◆ EXERCISE
Lay out the material as a Markdown table with the columns "Row" and "Content", starting at the line containing "Given: Share product on Facebook icon" and ending at the end of the material, skipping blank lines. Leave the pictures out of the answer.

◆ DATASET RECORDS
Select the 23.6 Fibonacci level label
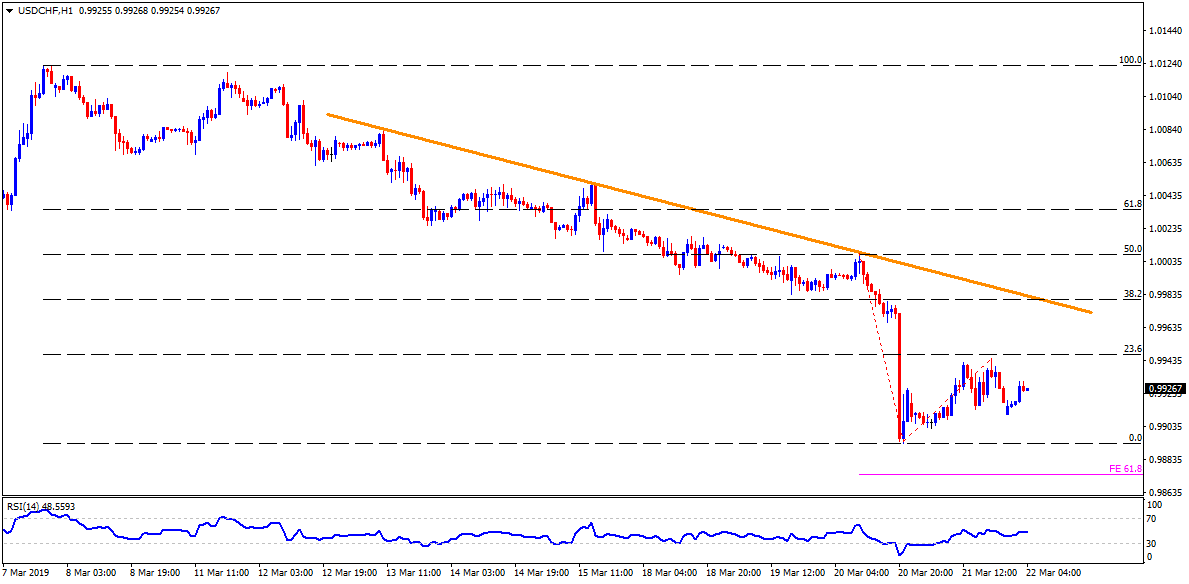 (x=1133, y=349)
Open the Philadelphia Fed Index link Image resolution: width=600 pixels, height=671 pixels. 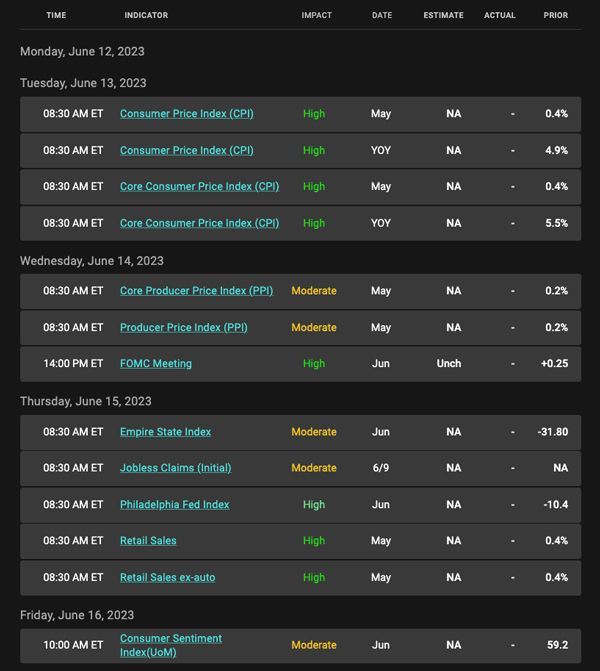[175, 505]
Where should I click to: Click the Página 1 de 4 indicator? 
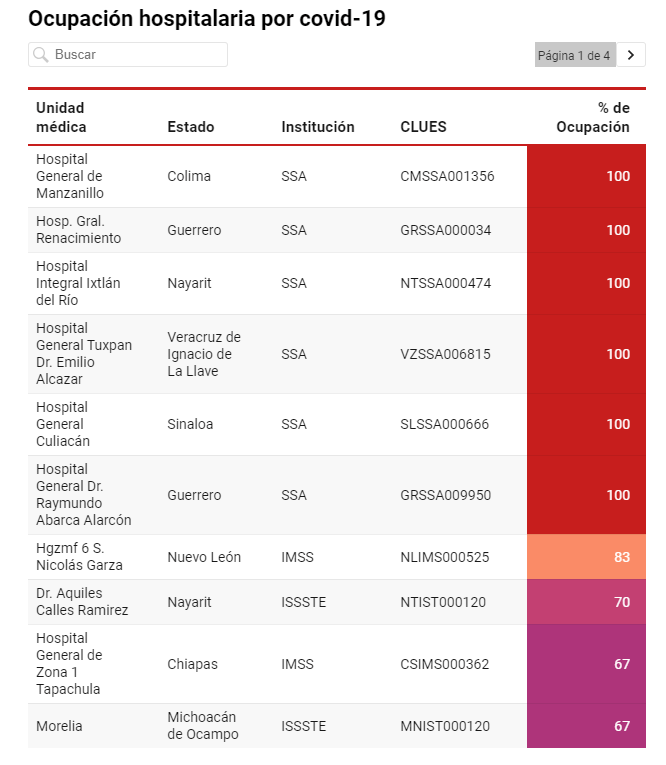pyautogui.click(x=574, y=55)
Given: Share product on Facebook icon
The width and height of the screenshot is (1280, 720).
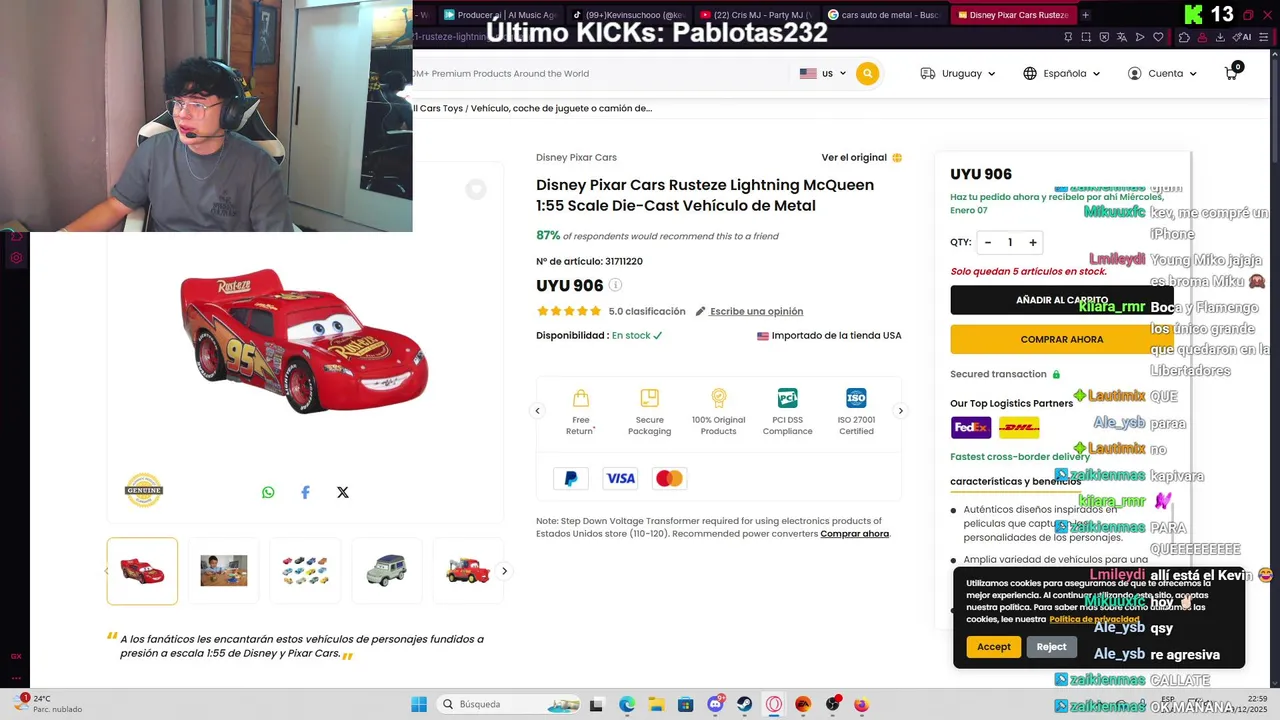Looking at the screenshot, I should (x=305, y=492).
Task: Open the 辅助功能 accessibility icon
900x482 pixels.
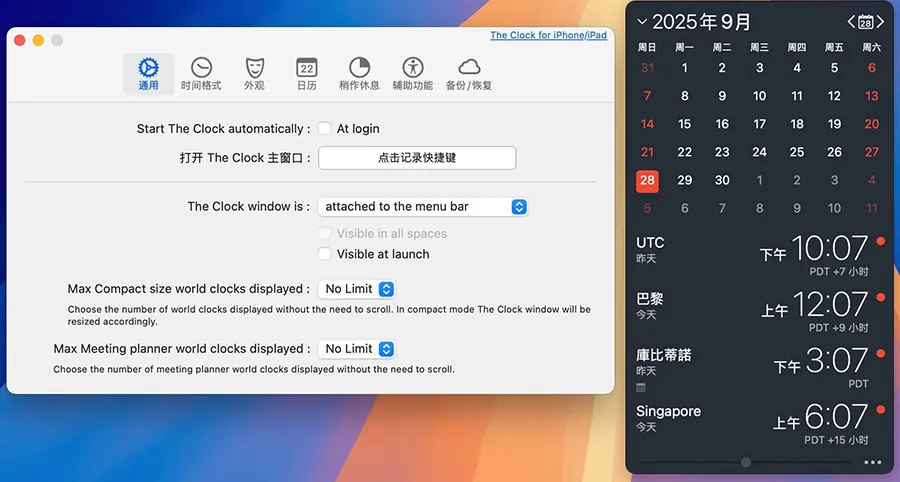Action: click(x=412, y=73)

◆ FINISHED EXERCISE
| Row | Content |
|---|---|
| 1 | Given: Share product on Facebook icon |
| 2 | The width and height of the screenshot is (1280, 720). |
| 3 | Looking at the screenshot, I should (x=305, y=492). |
| 4 | Task: Open the 辅助功能 accessibility icon |
| 5 | 900x482 pixels. |
| 6 | Action: click(x=412, y=73) |